Dizini kırıyor, diz üstü çöküyor ama olmuyor! Başını ve burnunu yere bastırıncaya kadar eğilmek sanki dünyanın en zor, en yorucu hareketiymiş gibi geliyor ona. Birkaç denemeden sonra mırıldanır gibi ‘Bedenim değil sanki ruhum zorlandı’ diyor da, bu saptama karşısında hepimiz çarpılıp kalıveriyoruz.”
***
Burası secdeye varamayanların mekânı, kilise çanlarının etrafında kurulu bir memleket. Dıştan bakıldığında sıcak, içten bakıldığında buz gibi bir yer.
Tevazunun Yaratan karşısında “eğilmek” ile başlayan bir ruh tekâmülü olduğunu gayr-ı müslim bir memlekette yaşamaya başlayınca daha iyi anlıyorsunuz. Çünkü onlar için, önce bir “ben” bakışı var, sonrası tabiat, hepsi bu. Mânâ ve ruh, varlık ve yokluk arasındaki ince çizgi, kader gerçeği (değiştirilemeyecekler) hepsi ama hepsi muamma.
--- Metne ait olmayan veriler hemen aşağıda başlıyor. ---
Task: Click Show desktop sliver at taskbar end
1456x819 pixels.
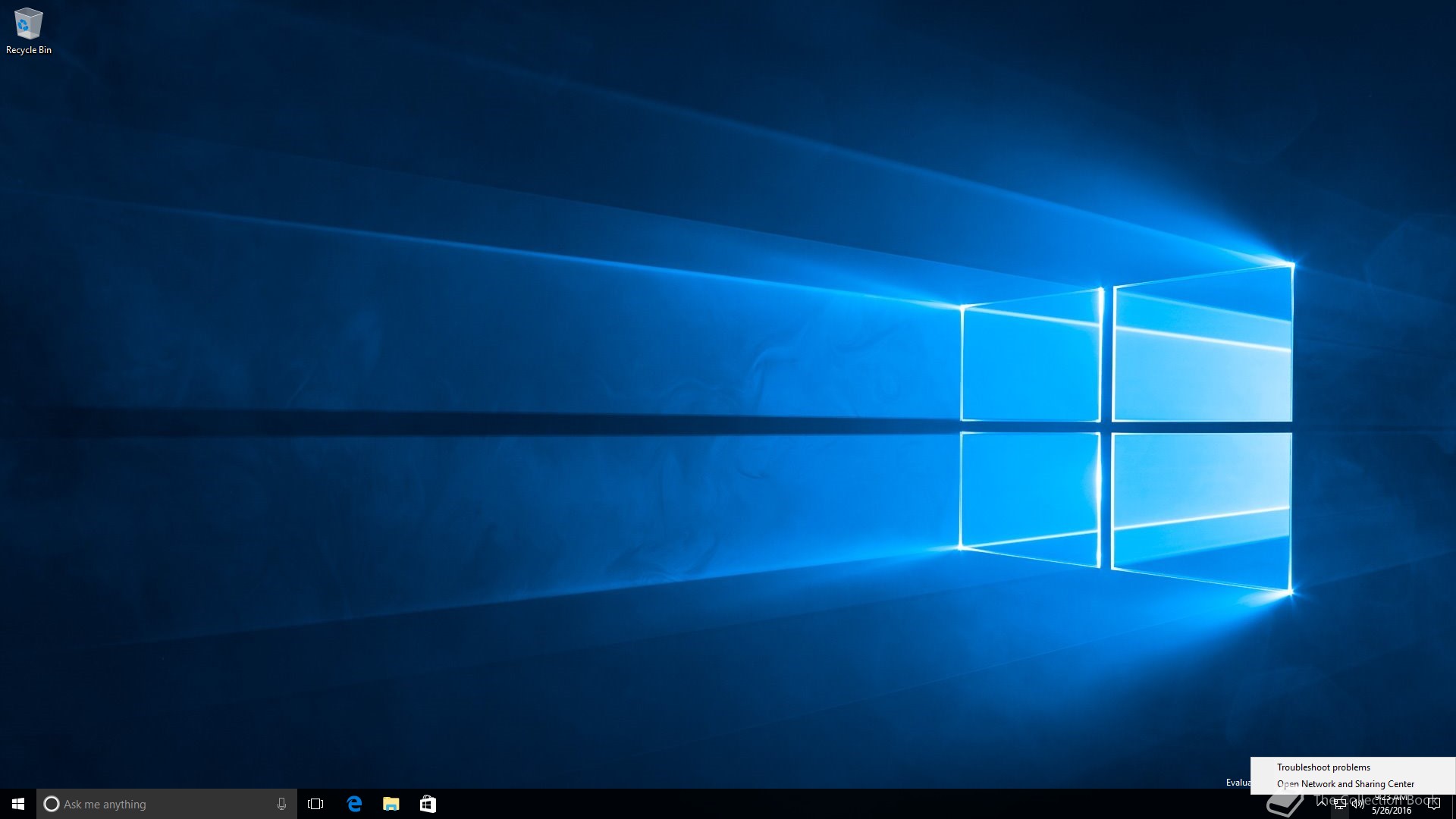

İşte bu yüzden bazılarının “otomatik” Müslüman tabirini doğrular harekette bulunmamamız, yaptığımız her şeyi “farkında olarak” yapmamız gerekir. Yoksa bir kısım medyanın çok kolay, “iki yüzlü bu Müslümanlar” yaftasını yapıştırmasına seyirci kalabiliriz, eğer ki okumadıysak, ya da mahallenin hocasının peşinden giderek sorgulamadıysak doğruyu yanlışı.
Arkadaşlar biz secde ediyoruz. Farkında mıyız?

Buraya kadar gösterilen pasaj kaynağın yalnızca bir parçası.